Spectrally Deconfounded Additive Models

Estimate high-dimensional additive models using spectral deconfounding (Scheidegger et al. 2025) . The covariates are expanded into B-spline basis functions. A spectral transformation is used to remove bias arising from hidden confounding and a group lasso objective is minimized to enforce component-wise sparsity. Optimal number of basis functions per component and sparsity penalty are chosen by cross validation.

SDAM(
  formula = NULL,
  data = NULL,
  x = NULL,
  y = NULL,
  Q_type = "trim",
  trim_quantile = 0.5,
  q_hat = 0,
  nfolds = 5,
  cv_method = "1se",
  n_K = 4,
  n_lambda1 = 10,
  n_lambda2 = 20,
  Q_scale = TRUE,
  ind_lin = NULL,
  mc.cores = 1,
  verbose = TRUE,
  notRegularized = NULL
)

Arguments

formula: Object of class formula or describing the model to fit of the form y ~ x1 + x2 + ... where y is a numeric response and x1, x2, ... are vectors of covariates.

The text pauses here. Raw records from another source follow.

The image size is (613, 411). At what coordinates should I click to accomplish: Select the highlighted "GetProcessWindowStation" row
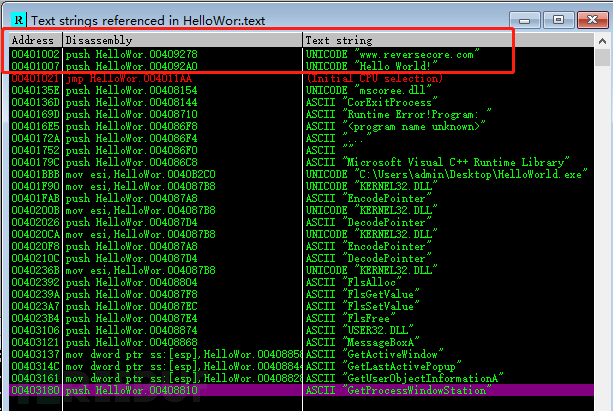click(x=300, y=390)
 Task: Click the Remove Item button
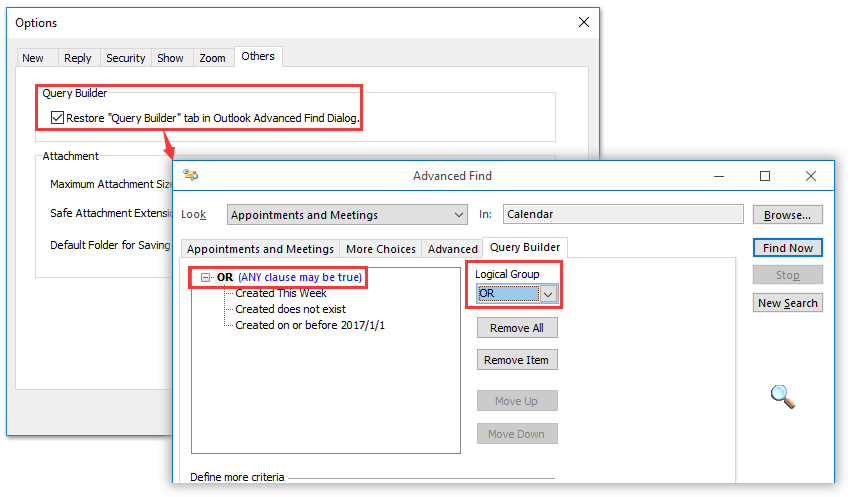pyautogui.click(x=516, y=360)
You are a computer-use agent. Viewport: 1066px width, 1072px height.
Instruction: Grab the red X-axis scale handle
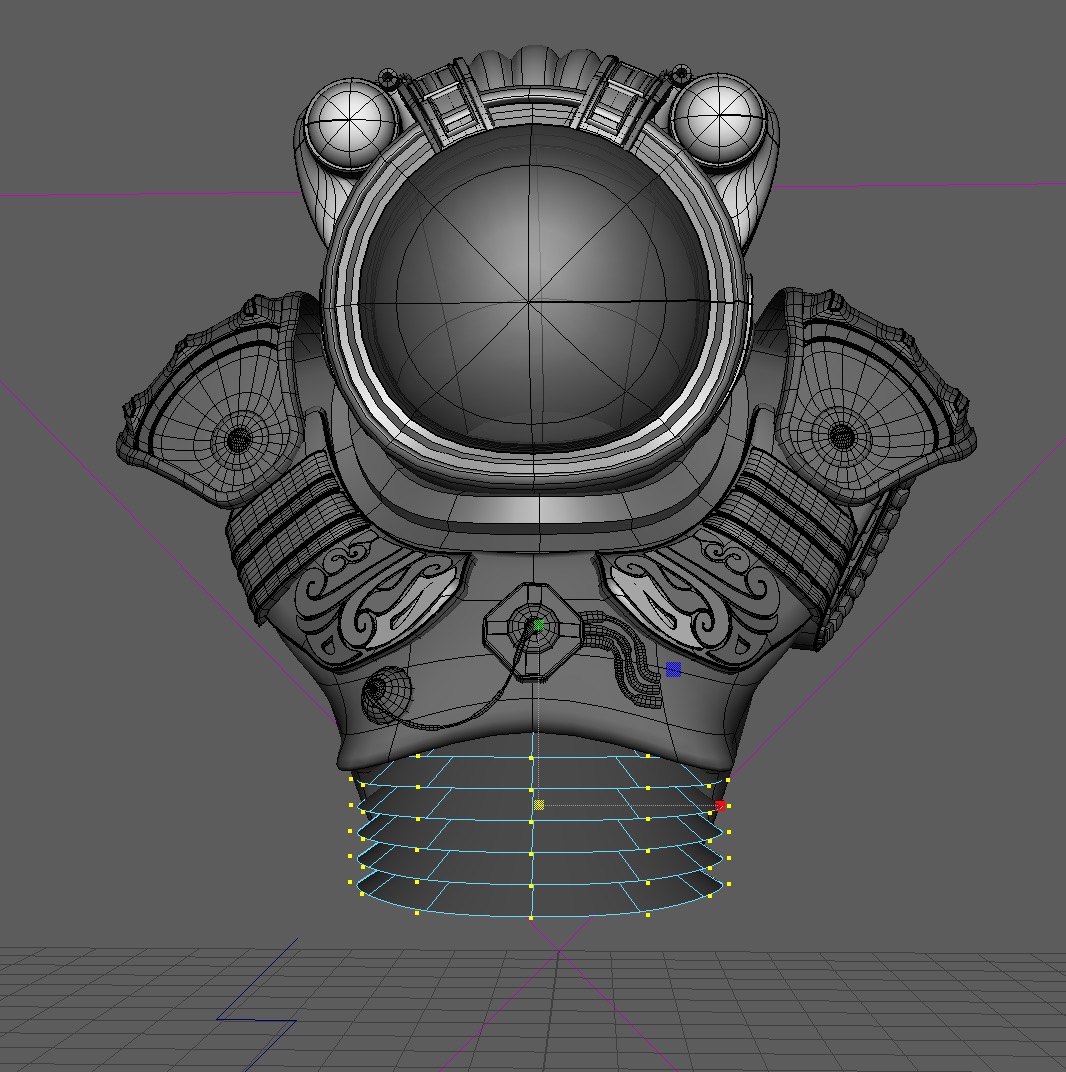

Interactions are not supported.
data: Training data of class data.frame containing the variables in the model.
x: Matrix of covariates, alternative to formula and data.
y: Vector of responses, alternative to formula and data.
Q_type: Type of deconfounding, one of 'trim', 'pca', 'no_deconfounding'. 'trim' corresponds to the Trim transform (Ćevid et al. 2020) as implemented in the Doubly debiased lasso (Guo et al. 2022) , 'pca' to the PCA transformation(Paul et al. 2008) . See get_Q.
trim_quantile: Quantile for Trim transform, only needed for trim, see get_Q.
q_hat: Assumed confounding dimension, only needed for pca, see get_Q.
nfolds: The number of folds for cross-validation. Default is 5.
cv_method: The method for selecting the regularization parameter during cross-validation. One of "min" (minimum cv-loss) and "1se" (one-standard-error rule) Default is "1se".
n_K: The number of candidate values for the number of basis functions for B-splines. Default is 4.
n_lambda1: The number of candidate values for the regularization parameter in the initial cross-validation step. Default is 10.
n_lambda2: The number of candidate values for the regularization parameter in the second stage of cross-validation (once the optimal number of basis function K is decided, a second stage of cross-validation for the regularization parameter is performed on a finer grid). Default is 20.
Q_scale: Should data be scaled to estimate the spectral transformation? Default is TRUE to not reduce the signal of high variance covariates.
ind_lin: A vector of indices specifying which covariates to model linearly (i.e. not expanded into basis function). Default is `NULL`.
mc.cores: Number of cores to use for parallel processing, if mc.cores > 1 the cross validation is parallelized. Default is `1`. (only supported for unix)
verbose: If TRUE fitting information is shown.
notRegularized: A vector of indices specifying which covariates not to regularize. Default is `NULL`.

Value

An object of class `SDAM` containing the following elements:

X: The original design matrix.
p: The number of covariates in `X`.
var_names: Names of the covariates in the training data.
intercept: The intercept term of the fitted model.
K: A vector of the number of basis functions for each covariate, where 1 corresponds to a linear term. The entries of the vector will mostly by the same, but some entries might be lower if the corresponding component of X contains only few unique values.
breaks: A list of breakpoints used for the B-splines. Used to reconstruct the B-spline basis functions.
coefs: A list of coefficients for the B-spline basis functions for each component.
active: A vector of active covariates that contribute to the model.

References

Ćevid D, Bühlmann P, Meinshausen N (2020). “Spectral Deconfounding via Perturbed Sparse Linear Models.” J. Mach. Learn. Res., 21(1). ISSN 1532-4435, http://jmlr.org/papers/v21/19-545.html.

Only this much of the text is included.